_TASK BRIEF_.
Write the records out again, precisely as they stand.

_EXTRACTED RECORDS_.
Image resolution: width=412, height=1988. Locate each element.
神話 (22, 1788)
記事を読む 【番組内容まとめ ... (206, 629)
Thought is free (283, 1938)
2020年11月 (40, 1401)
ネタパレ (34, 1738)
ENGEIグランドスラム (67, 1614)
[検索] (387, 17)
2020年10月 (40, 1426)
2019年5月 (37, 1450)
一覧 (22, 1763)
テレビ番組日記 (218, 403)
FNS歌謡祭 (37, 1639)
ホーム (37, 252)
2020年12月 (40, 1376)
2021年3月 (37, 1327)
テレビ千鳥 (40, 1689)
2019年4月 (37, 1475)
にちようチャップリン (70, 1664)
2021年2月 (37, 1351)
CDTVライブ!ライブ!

_TASK OUTPUT_.
Image resolution: width=412, height=1988. Locate each element.
神話 (22, 1788)
記事を読む 【番組内容まとめ ... (206, 629)
Thought is free (283, 1938)
2020年11月 (40, 1401)
ネタパレ (34, 1738)
ENGEIグランドスラム (67, 1614)
[検索] (387, 17)
2020年10月 (40, 1426)
2019年5月 (37, 1450)
一覧 (22, 1763)
テレビ番組日記 (218, 403)
FNS歌謡祭 (37, 1639)
ホーム (37, 252)
2020年12月 (40, 1376)
2021年3月 (37, 1327)
テレビ千鳥 (40, 1689)
2019年4月 (37, 1475)
にちようチャップリン (70, 1664)
2021年2月 (37, 1351)
CDTVライブ!ライブ!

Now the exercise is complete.